The apron strings were suddenly severed. I was going to have to be independent again. Placing all emotional needs on my host was an ask too much, I realised, and foolish. So I decided to go and place them on the internet instead.

News from Ollie: he was ‘lying very still’, under self-imposed house arrest, ‘maybe for a whole month’, but now that the knife had been at his leg, it was ‘nice and flat’. Ollie was such a stoic. I was going to miss his calm crisis management.

10pm suddenly became 7pm—Zhenya was going to come back early. She was waiting outside in her car, with her mother and another cousin, Nastia (short for Anastasia). They screamed when I tried to get in. This was, of course, because I’d got into the wrong car of Buryatian girls. I guess Zhenya saw all of this because I then heard a car horn, presumably to aid my sonar location. But once reunited, no one mentioned it—least of all me in my deep shame. I missed having someone to laugh with.

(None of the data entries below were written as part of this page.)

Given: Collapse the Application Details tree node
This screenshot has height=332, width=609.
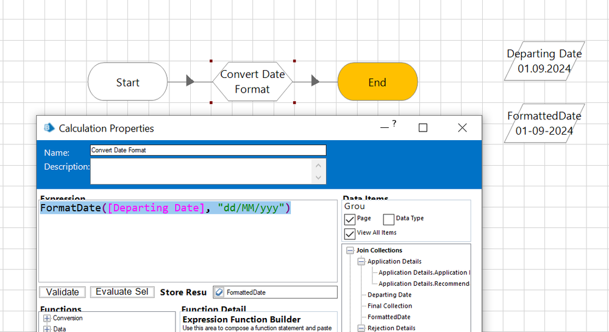Looking at the screenshot, I should click(x=361, y=261).
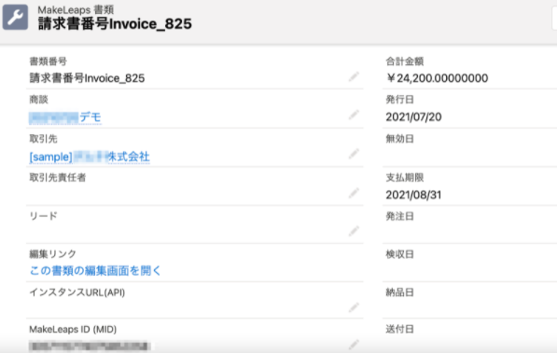Edit the リード field using its pencil icon
The height and width of the screenshot is (353, 557).
coord(354,231)
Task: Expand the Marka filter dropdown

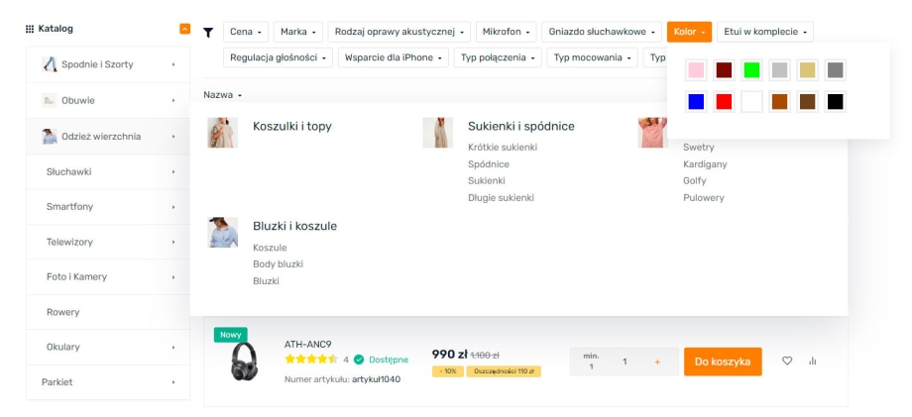Action: (x=297, y=32)
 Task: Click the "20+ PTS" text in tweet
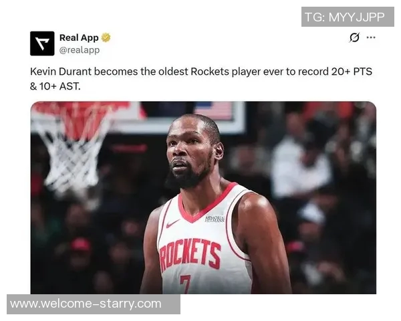(352, 72)

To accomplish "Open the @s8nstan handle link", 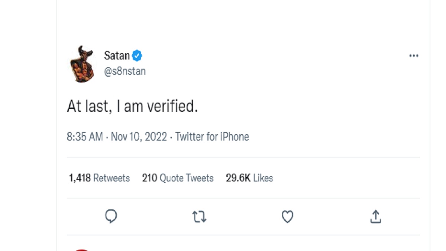I will pyautogui.click(x=125, y=71).
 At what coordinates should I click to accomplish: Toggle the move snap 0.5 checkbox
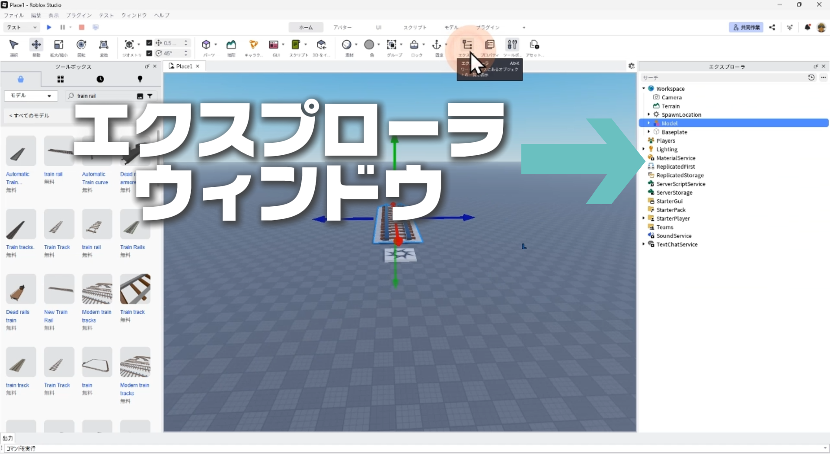(x=149, y=43)
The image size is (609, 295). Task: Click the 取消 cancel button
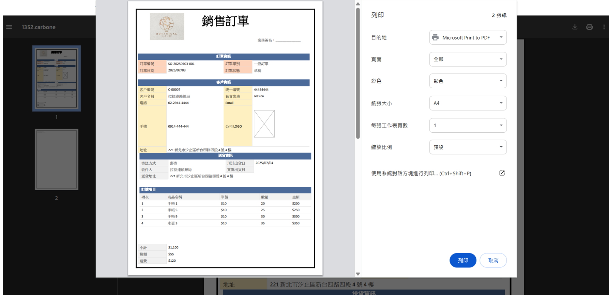click(493, 260)
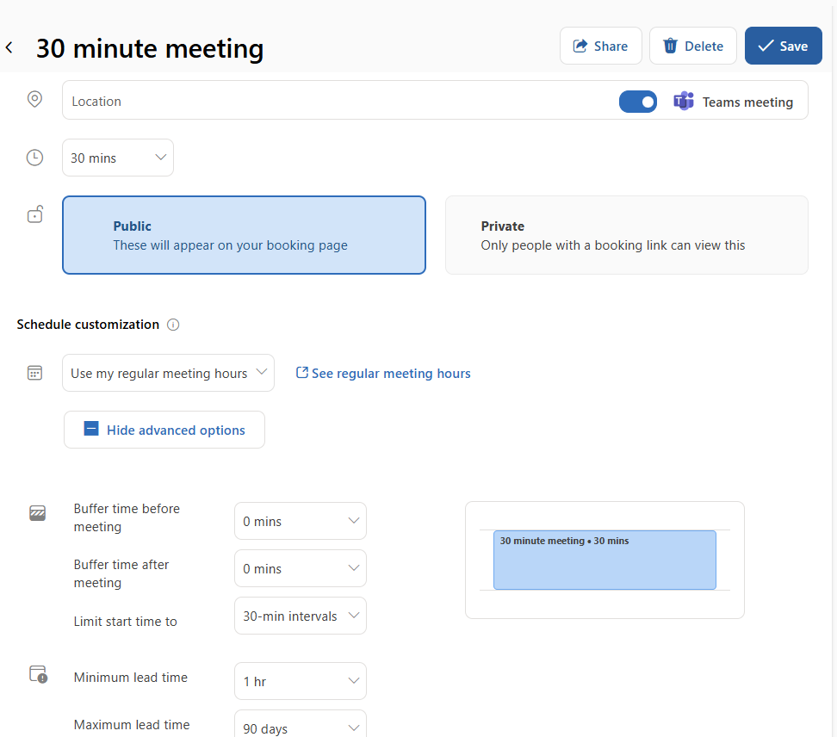Save the meeting settings
The height and width of the screenshot is (737, 837).
coord(783,46)
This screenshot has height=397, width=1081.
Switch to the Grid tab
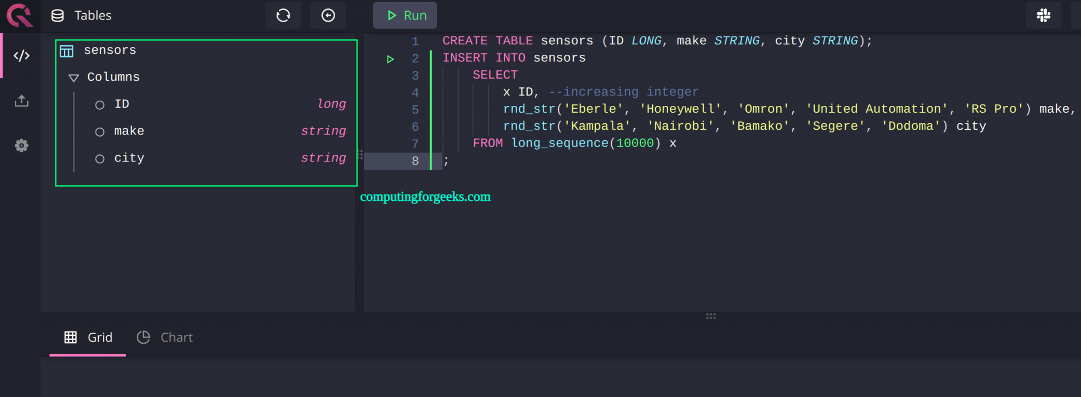click(x=88, y=337)
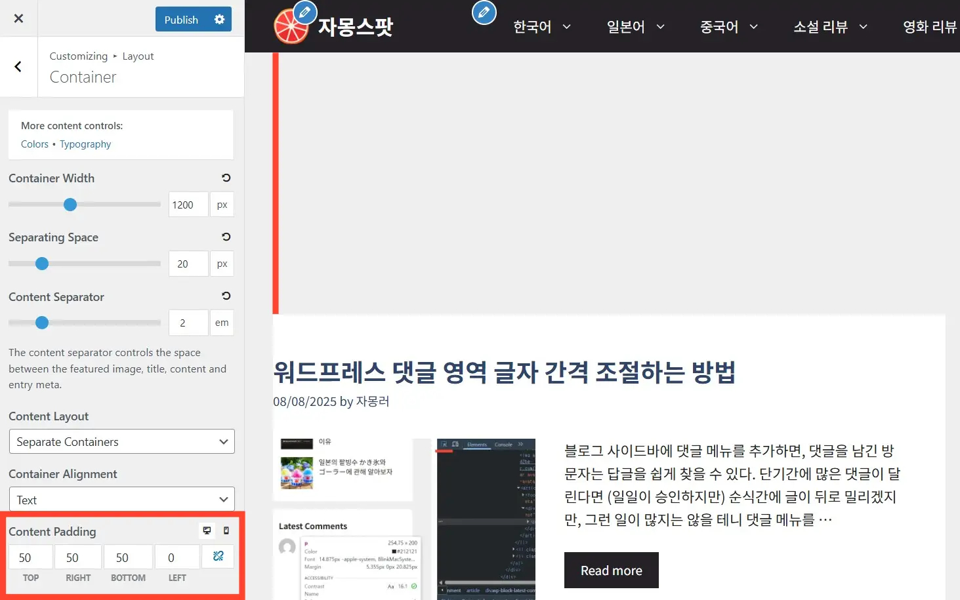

We dropped Zhenya’s divorced mother at home, taking the silent and shy 20-year-old Nastia, a ‘customs’ student, back with us. Was I hungry? ‘A little bit peckish,’ I said warily, thinking about sheep entrails. Plus, I’d just eaten half a packet of strawberry sandwich biscuits. Too bad—pancakes, tomato chutney, smetana and Siberian apple jam were promptly laid out on the kitchen table. Nastia and Zhenya folded their pancakes into neat little parcels, so I did too, filling mine with round after round of the most delicious apple jam—crunchy and fresh cherry-sized apples in a tart but sweet sunset-pink apple soup. Zhenya had made it herself; her grandmother did the blackcurrant jam, which they’d mix with cold water for a drink. But that was nothing, her father had built the whole house.